**What the exercise asks:**
Return each of the entries below word for word.

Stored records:
•••

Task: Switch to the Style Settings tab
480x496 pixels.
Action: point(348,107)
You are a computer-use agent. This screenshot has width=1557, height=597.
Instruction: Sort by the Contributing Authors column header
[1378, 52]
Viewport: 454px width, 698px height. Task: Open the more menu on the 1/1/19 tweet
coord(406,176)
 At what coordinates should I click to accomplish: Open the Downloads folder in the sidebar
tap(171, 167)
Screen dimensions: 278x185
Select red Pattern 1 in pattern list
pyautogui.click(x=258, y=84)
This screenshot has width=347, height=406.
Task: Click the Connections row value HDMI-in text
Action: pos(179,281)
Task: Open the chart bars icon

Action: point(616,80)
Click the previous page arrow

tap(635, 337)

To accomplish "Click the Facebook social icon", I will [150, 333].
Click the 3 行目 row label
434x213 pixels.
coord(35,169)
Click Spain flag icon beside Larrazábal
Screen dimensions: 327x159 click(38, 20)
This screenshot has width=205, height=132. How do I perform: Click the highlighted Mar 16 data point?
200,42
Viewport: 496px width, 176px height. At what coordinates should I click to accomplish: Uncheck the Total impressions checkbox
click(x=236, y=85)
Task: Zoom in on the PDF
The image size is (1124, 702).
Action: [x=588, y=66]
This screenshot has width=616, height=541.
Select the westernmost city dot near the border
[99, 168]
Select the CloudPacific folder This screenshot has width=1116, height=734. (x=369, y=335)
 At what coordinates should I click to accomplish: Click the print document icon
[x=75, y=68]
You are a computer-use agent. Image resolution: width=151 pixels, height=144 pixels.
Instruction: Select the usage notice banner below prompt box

•••

**Completed exercise:**
Task: Switch to the Style Settings tab
480x496 pixels.
Action: point(348,107)
You are a computer-use agent. This screenshot has width=1557, height=597.
Instruction: Sort by the Contributing Authors column header
[1378, 52]
Viewport: 454px width, 698px height. Task: Open the more menu on the 1/1/19 tweet
coord(406,176)
 At what coordinates should I click to accomplish: Open the Downloads folder in the sidebar
tap(171, 167)
Screen dimensions: 278x185
Select red Pattern 1 in pattern list
pyautogui.click(x=258, y=84)
This screenshot has width=347, height=406.
Task: Click the Connections row value HDMI-in text
Action: pos(179,281)
Task: Open the chart bars icon

Action: point(616,80)
Click the previous page arrow

tap(635, 337)

To accomplish "Click the Facebook social icon", I will [150, 333].
Click the 3 行目 row label
434x213 pixels.
coord(35,169)
Click Spain flag icon beside Larrazábal
Screen dimensions: 327x159 click(38, 20)
This screenshot has width=205, height=132. How do I perform: Click the highlighted Mar 16 data point?
200,42
Viewport: 496px width, 176px height. At what coordinates should I click to accomplish: Uncheck the Total impressions checkbox
click(x=236, y=85)
Task: Zoom in on the PDF
The image size is (1124, 702).
Action: [x=588, y=66]
This screenshot has width=616, height=541.
Select the westernmost city dot near the border
[99, 168]
Select the CloudPacific folder This screenshot has width=1116, height=734. (x=369, y=335)
 At what coordinates should I click to accomplish: Click the print document icon
[x=75, y=68]
You are a computer-use agent. Image resolution: width=151 pixels, height=144 pixels.
Instruction: Select the usage notice banner below prompt box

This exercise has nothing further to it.